_PROBLEM REQUIREMENTS_. Your task is to write out the full listing once more, exactly.

_MATERIAL FOR THIS EXERCISE_.
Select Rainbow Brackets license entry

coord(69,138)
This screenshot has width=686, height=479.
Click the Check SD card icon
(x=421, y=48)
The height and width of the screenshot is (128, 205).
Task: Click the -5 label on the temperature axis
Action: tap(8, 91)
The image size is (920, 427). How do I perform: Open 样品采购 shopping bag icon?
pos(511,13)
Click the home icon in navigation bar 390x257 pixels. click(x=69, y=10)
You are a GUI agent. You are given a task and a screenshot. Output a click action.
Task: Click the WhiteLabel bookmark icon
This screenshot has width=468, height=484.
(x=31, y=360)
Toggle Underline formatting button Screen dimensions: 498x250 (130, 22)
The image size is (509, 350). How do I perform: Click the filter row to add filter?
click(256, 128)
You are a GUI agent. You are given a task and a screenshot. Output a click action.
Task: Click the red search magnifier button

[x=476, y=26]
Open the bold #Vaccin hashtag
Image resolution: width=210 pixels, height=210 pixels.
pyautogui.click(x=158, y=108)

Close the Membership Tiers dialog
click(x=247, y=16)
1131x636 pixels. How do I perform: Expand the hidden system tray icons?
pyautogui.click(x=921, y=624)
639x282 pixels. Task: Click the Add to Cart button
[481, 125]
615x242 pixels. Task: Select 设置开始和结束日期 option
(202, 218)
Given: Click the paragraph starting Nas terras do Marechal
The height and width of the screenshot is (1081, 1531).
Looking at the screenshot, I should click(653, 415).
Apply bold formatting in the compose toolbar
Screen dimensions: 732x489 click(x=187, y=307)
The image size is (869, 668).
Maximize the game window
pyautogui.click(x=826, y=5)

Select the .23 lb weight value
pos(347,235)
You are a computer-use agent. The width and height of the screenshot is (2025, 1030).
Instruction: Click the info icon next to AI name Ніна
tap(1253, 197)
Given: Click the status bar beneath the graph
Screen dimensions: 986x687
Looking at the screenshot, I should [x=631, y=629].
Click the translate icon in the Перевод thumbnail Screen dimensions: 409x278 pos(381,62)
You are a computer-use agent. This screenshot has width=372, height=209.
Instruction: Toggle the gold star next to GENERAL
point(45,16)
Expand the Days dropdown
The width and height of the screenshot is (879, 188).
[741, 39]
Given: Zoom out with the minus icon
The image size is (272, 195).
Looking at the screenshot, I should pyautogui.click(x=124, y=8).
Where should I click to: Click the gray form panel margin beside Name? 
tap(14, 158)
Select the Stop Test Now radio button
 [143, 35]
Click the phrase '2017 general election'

_RESPONSE AREA_.
Select Rainbow Brackets license entry

coord(69,138)
This screenshot has width=686, height=479.
Click the Check SD card icon
(x=421, y=48)
The height and width of the screenshot is (128, 205).
Task: Click the -5 label on the temperature axis
Action: tap(8, 91)
The image size is (920, 427). How do I perform: Open 样品采购 shopping bag icon?
pos(511,13)
Click the home icon in navigation bar 390x257 pixels. click(x=69, y=10)
You are a GUI agent. You are given a task and a screenshot. Output a click action.
Task: Click the WhiteLabel bookmark icon
This screenshot has width=468, height=484.
(x=31, y=360)
Toggle Underline formatting button Screen dimensions: 498x250 (130, 22)
The image size is (509, 350). How do I perform: Click the filter row to add filter?
click(256, 128)
You are a GUI agent. You are given a task and a screenshot. Output a click action.
Task: Click the red search magnifier button

[x=476, y=26]
Open the bold #Vaccin hashtag
Image resolution: width=210 pixels, height=210 pixels.
pyautogui.click(x=158, y=108)

Close the Membership Tiers dialog
click(x=247, y=16)
1131x636 pixels. How do I perform: Expand the hidden system tray icons?
pyautogui.click(x=921, y=624)
639x282 pixels. Task: Click the Add to Cart button
[481, 125]
615x242 pixels. Task: Select 设置开始和结束日期 option
(202, 218)
Given: Click the paragraph starting Nas terras do Marechal
The height and width of the screenshot is (1081, 1531).
Looking at the screenshot, I should click(653, 415).
Apply bold formatting in the compose toolbar
Screen dimensions: 732x489 click(x=187, y=307)
The image size is (869, 668).
Maximize the game window
pyautogui.click(x=826, y=5)

Select the .23 lb weight value
pos(347,235)
You are a computer-use agent. The width and height of the screenshot is (2025, 1030).
Instruction: Click the info icon next to AI name Ніна
tap(1253, 197)
Given: Click the status bar beneath the graph
Screen dimensions: 986x687
Looking at the screenshot, I should [x=631, y=629].
Click the translate icon in the Перевод thumbnail Screen dimensions: 409x278 pos(381,62)
You are a computer-use agent. This screenshot has width=372, height=209.
Instruction: Toggle the gold star next to GENERAL
point(45,16)
Expand the Days dropdown
The width and height of the screenshot is (879, 188).
[741, 39]
Given: Zoom out with the minus icon
The image size is (272, 195).
Looking at the screenshot, I should pyautogui.click(x=124, y=8).
Where should I click to: Click the gray form panel margin beside Name? 
tap(14, 158)
Select the Stop Test Now radio button
 [143, 35]
Click the phrase '2017 general election'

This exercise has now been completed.